Start Dataset entries
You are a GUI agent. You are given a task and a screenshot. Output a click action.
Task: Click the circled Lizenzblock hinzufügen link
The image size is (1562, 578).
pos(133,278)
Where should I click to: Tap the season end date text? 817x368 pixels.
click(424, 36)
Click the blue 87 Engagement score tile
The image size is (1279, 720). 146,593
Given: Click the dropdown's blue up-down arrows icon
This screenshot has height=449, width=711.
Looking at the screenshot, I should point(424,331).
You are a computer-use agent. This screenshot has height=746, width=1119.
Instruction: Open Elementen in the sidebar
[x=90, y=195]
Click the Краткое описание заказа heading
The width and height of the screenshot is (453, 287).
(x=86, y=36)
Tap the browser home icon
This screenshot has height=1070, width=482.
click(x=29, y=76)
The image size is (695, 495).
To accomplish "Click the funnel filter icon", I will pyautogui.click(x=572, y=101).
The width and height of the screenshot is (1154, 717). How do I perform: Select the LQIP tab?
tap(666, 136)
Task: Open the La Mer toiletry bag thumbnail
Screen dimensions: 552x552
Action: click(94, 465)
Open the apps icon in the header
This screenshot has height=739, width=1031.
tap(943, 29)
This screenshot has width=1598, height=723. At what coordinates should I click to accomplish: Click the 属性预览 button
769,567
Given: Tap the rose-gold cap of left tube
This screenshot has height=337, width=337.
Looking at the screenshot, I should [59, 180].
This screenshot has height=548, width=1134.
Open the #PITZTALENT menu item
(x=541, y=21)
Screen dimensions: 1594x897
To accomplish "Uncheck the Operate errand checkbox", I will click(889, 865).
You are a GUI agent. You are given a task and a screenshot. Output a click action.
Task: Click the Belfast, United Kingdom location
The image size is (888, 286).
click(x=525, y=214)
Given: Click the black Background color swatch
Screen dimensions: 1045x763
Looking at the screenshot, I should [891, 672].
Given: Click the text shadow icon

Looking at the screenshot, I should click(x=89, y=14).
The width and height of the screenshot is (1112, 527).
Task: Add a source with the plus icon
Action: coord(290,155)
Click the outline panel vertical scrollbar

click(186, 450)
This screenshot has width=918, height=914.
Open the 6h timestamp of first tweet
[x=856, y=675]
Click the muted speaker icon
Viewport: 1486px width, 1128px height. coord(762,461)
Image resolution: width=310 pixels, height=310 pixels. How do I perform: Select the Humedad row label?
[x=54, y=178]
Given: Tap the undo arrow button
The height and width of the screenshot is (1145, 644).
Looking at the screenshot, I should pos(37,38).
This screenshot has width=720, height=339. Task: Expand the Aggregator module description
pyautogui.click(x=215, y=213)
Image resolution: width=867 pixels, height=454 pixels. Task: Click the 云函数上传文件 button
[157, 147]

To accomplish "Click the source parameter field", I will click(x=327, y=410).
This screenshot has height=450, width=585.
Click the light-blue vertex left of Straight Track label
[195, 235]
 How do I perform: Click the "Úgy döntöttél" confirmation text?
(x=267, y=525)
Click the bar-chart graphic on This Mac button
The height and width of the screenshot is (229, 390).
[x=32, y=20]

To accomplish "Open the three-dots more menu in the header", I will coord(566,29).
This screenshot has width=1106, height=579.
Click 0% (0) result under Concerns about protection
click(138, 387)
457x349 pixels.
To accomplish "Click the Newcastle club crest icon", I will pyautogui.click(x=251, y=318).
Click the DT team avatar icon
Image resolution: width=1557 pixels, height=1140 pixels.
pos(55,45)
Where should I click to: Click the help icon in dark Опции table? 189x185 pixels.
End Dataset entries
Short exercise: Copy every one of the records above word for word.

Result below:
You are a GUI agent. You are given a task and a screenshot. Output a click action.
Task: Click the circled Lizenzblock hinzufügen link
The image size is (1562, 578).
pos(133,278)
Where should I click to: Tap the season end date text? 817x368 pixels.
click(424, 36)
Click the blue 87 Engagement score tile
The image size is (1279, 720). 146,593
Given: Click the dropdown's blue up-down arrows icon
This screenshot has height=449, width=711.
Looking at the screenshot, I should point(424,331).
You are a computer-use agent. This screenshot has height=746, width=1119.
Instruction: Open Elementen in the sidebar
[x=90, y=195]
Click the Краткое описание заказа heading
The width and height of the screenshot is (453, 287).
(x=86, y=36)
Tap the browser home icon
This screenshot has height=1070, width=482.
click(x=29, y=76)
The image size is (695, 495).
To accomplish "Click the funnel filter icon", I will pyautogui.click(x=572, y=101).
The width and height of the screenshot is (1154, 717). How do I perform: Select the LQIP tab?
tap(666, 136)
Task: Open the La Mer toiletry bag thumbnail
Screen dimensions: 552x552
Action: click(94, 465)
Open the apps icon in the header
This screenshot has height=739, width=1031.
tap(943, 29)
This screenshot has width=1598, height=723. At what coordinates should I click to accomplish: Click the 属性预览 button
769,567
Given: Tap the rose-gold cap of left tube
This screenshot has height=337, width=337.
Looking at the screenshot, I should [59, 180].
This screenshot has height=548, width=1134.
Open the #PITZTALENT menu item
(x=541, y=21)
Screen dimensions: 1594x897
To accomplish "Uncheck the Operate errand checkbox", I will click(889, 865).
You are a GUI agent. You are given a task and a screenshot. Output a click action.
Task: Click the Belfast, United Kingdom location
The image size is (888, 286).
click(x=525, y=214)
Given: Click the black Background color swatch
Screen dimensions: 1045x763
Looking at the screenshot, I should [891, 672].
Given: Click the text shadow icon

Looking at the screenshot, I should click(x=89, y=14).
The width and height of the screenshot is (1112, 527).
Task: Add a source with the plus icon
Action: coord(290,155)
Click the outline panel vertical scrollbar

click(186, 450)
This screenshot has width=918, height=914.
Open the 6h timestamp of first tweet
[x=856, y=675]
Click the muted speaker icon
Viewport: 1486px width, 1128px height. coord(762,461)
Image resolution: width=310 pixels, height=310 pixels. How do I perform: Select the Humedad row label?
[x=54, y=178]
Given: Tap the undo arrow button
The height and width of the screenshot is (1145, 644).
Looking at the screenshot, I should pos(37,38).
This screenshot has width=720, height=339. Task: Expand the Aggregator module description
pyautogui.click(x=215, y=213)
Image resolution: width=867 pixels, height=454 pixels. Task: Click the 云函数上传文件 button
[157, 147]

To accomplish "Click the source parameter field", I will click(x=327, y=410).
This screenshot has height=450, width=585.
Click the light-blue vertex left of Straight Track label
[195, 235]
 How do I perform: Click the "Úgy döntöttél" confirmation text?
(x=267, y=525)
Click the bar-chart graphic on This Mac button
The height and width of the screenshot is (229, 390).
[x=32, y=20]

To accomplish "Open the three-dots more menu in the header", I will coord(566,29).
This screenshot has width=1106, height=579.
Click 0% (0) result under Concerns about protection
click(138, 387)
457x349 pixels.
To accomplish "Click the Newcastle club crest icon", I will pyautogui.click(x=251, y=318).
Click the DT team avatar icon
Image resolution: width=1557 pixels, height=1140 pixels.
pos(55,45)
Where should I click to: Click the help icon in dark Опции table? 189x185 pixels.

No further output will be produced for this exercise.